Procédure devant la cour

I°) Par une requête et un mémoire, enregistrés le 18 septembre 2018 et le 22 octobre 2020 sous le n° 18LY03524, la société des Autoroutes Rhône-Alpes (AREA), représentée par Me X, demande à la cour :

1°) d'annuler le jugement du tribunal administratif de Lyon du 12 juillet 2018 ;

2°) à titre principal, d'annuler les sept contrats conclus avec la société Signature SA, devenue Signalisation France et de condamner cette société à lui verser la somme de 8 639 632,20 euros à parfaire, assortie des intérêts au taux légal et de leur capitalisation en remboursement des sommes versées pour l'exécution de ces contrats entachés de nullité ;

3°) à titre subsidiaire, de condamner cette même société, sur le fondement de la responsabilité quasi-délictuelle, à lui verser la somme de 1 813 741,97 euros, à parfaire, assortie des intérêts au taux légal et de leur capitalisation ;

4°) dans tous les cas, de mettre à la charge de la société Signalisation France une somme de 5 000 euros au titre de l'article L. 761-1 du code de justice administrative.

Elle soutient que :

-  c'est à tort que les premiers juges ont rejeté son action principale comme étant prescrite ;

-  c'est également à tort que les premiers juges ont estimé irrégulières les opérations d'expertise ; c'est tout d'abord de manière erronée que le tribunal met à sa charge l'établissement de la preuve qu'elle n'a pas répercuté le surprix payé à la société Signalisation France sur les usagers ; c'est également à tort qu'il a fait prévaloir le principe du contradictoire de l'expertise au mépris des motifs d'ordre public impérieux justifiant la protection du secret des affaires ; c'est enfin de manière erronée que le tribunal sous-entend qu'il existerait d'autres méthodes que l'expert n'aurait pas mises en œuvre ;

-  alors même qu'elle a fondé sa requête introductive d'instance devant le tribunal sur la responsabilité quasi-délictuelle de la société Signalisation France, elle était recevable à demander, dans le cadre de ses écritures complémentaires, l'annulation des marchés passés avec cette société ;

-  compte tenu de la nullité des contrats en cause consécutive d'un dol, elle peut prétendre à la restitution des sommes versées pour leur exécution ; il appartient à la société intimée d'établir la réalité et le montant des dépenses utiles à déduire de son indemnisation ;

-  par ailleurs, ces sommes doivent être actualisées pour tenir compte de ce qu'elle a été privée de la disponibilité de sommes d'argent du fait de la majoration des coûts par l'entente anticoncurrentielle ;

-  à titre subsidiaire, l'entente à laquelle a participé la société Signalisation France a conduit à un surprix de 30 % sur l'ensemble du marché de la signalisation routière et sa méthode de calcul de son préjudice a été validé par l'expert judiciaire.

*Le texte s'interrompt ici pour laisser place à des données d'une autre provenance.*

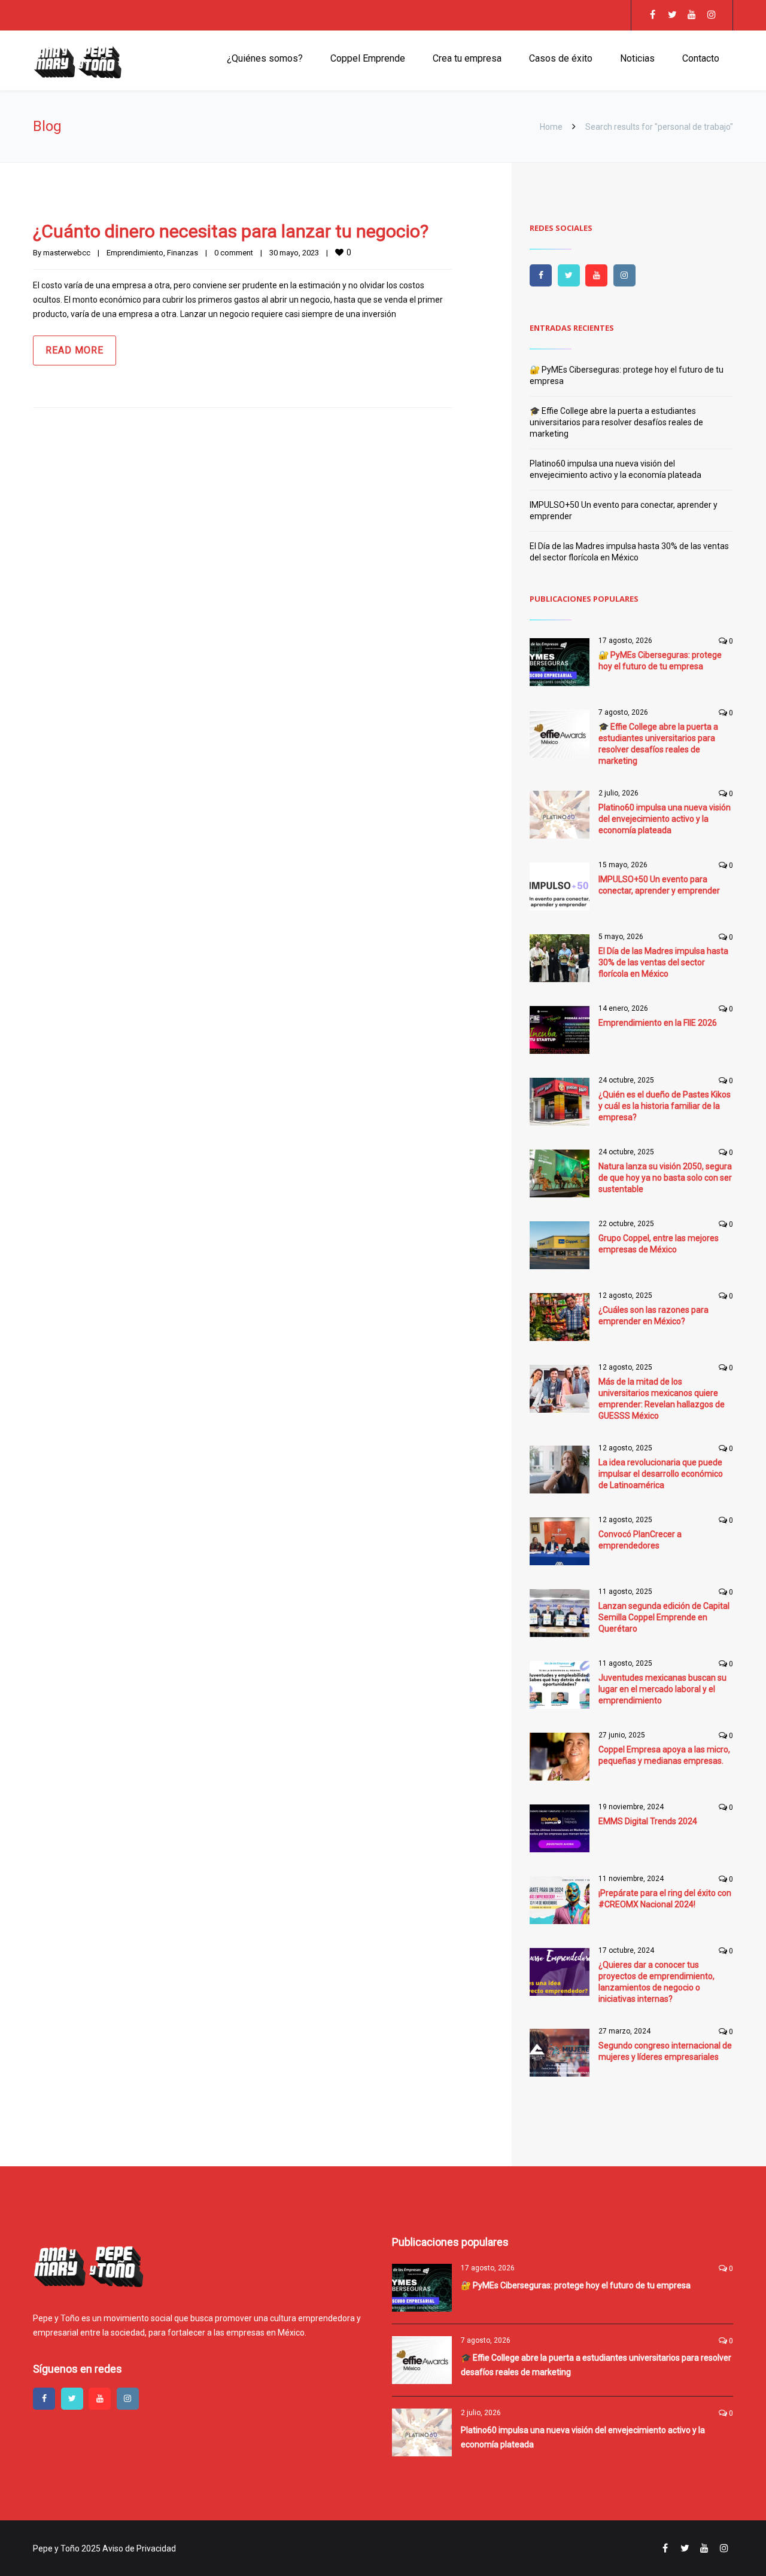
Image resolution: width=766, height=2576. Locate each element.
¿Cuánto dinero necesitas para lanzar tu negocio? (230, 231)
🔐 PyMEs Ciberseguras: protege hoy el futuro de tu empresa (576, 2285)
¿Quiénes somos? (265, 58)
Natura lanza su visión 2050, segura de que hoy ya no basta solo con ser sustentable (665, 1178)
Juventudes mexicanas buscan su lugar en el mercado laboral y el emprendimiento (662, 1689)
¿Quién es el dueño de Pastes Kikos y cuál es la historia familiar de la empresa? (664, 1106)
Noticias (637, 58)
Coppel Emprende (367, 58)
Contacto (700, 58)
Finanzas (182, 252)
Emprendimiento (135, 252)
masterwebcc (66, 252)
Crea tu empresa (467, 58)
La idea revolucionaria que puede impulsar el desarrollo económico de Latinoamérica (660, 1474)
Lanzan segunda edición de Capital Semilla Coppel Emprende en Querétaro (663, 1617)
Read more (74, 350)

Par un mémoire en défense, enregistré le 27 février 2020, la société Signalisation France, représentée par l'AARPI Buès et associés, conclut au rejet de la requête et à ce qu'une somme de 10 000 euros hors taxe, majorée de la taxe sur la valeur ajoutée, soit mise à la charge de la société AREA au titre de l'article L. 761-1 du code de justice administrative.

Elle fait valoir que :

-  c'est à bon droit que les premiers juges ont opposé la prescription quinquennale à l'action principale de la société AREA ;

-  si la cour devait considérer les demandes nouvelles de la société AREA comme recevables, elles ne sont en tout état de cause pas fondées ;

-  c'est à bon droit que les premiers juges ont écarté l'expertise comme étant irrégulière dès lors que l'expert s'est appuyé sur les prix unitaires des marchés conclus postérieurement à l'entente sans les lui communiquer ; par ailleurs, l'évaluation du prétendu préjudice doit être rejetée dans la mesure où l'intégralité des surcoûts a nécessairement été répercuté sur les tarifs des usagers ; enfin, la société AREA ne peut prétendre à l'actualisation de son préjudice, contrairement à ce qu'a estimé l'expert ; ce dernier a également tenu compte de marchés qui n'étaient pas compris dans la mission qui lui était confiée.

II°) Par une requête et un mémoire, enregistrés le 25 septembre 2019 et le 22 octobre 2020 sous le n° 19LY03627, la société des Autoroutes Rhône-Alpes (AREA), représentée par Me X, demande à la cour :

1°) de réformer le jugement du 22 juillet 2019 du tribunal administratif de Lyon ;

2°) de condamner la société Signalisation France à lui verser la somme à parfaire de 1 813 741,97 euros ou de 1 328 360,36 euros, augmentée des intérêts au taux légal et de leur capitalisation ;

3°) de mettre à la charge de la société Signalisation France une somme de 5 000 euros au titre de l'article L. 761-1 du code de justice administrative.

Elle soutient que :

-  le jugement devra être annulé par voie de conséquence de l'annulation du jugement du 12 juillet 2018 ;

-  à titre subsidiaire, le jugement du 22 juillet 2019 est entaché d'insuffisance de motivation quant au montant de la condamnation de la société Signalisation France qui ne résulte d'aucune des deux expertises ordonnées par les premiers juges ;

-  c'est à tort que les premiers juges ont exclu de l'évaluation du préjudice le marché n° 745IE02 ;

-  le jugement s'appuie à tort sur le second rapport d'expertise, entaché de plusieurs irrégularités ; ainsi, la méthodologie retenue par l'expert est insuffisante, la répercussion des surcoûts n'est pas démontrée ; par ailleurs, elle a droit à l'actualisation du montant de l'indemnisation dès lors que cette actualisation a pour objet de réparer un préjudice distinct mais complémentaire du premier ;

-  il y a lieu d'écarter cette expertise et de retenir l'évaluation de son préjudice tel que validée par le premier expert, à parfaire à la date de l'arrêt.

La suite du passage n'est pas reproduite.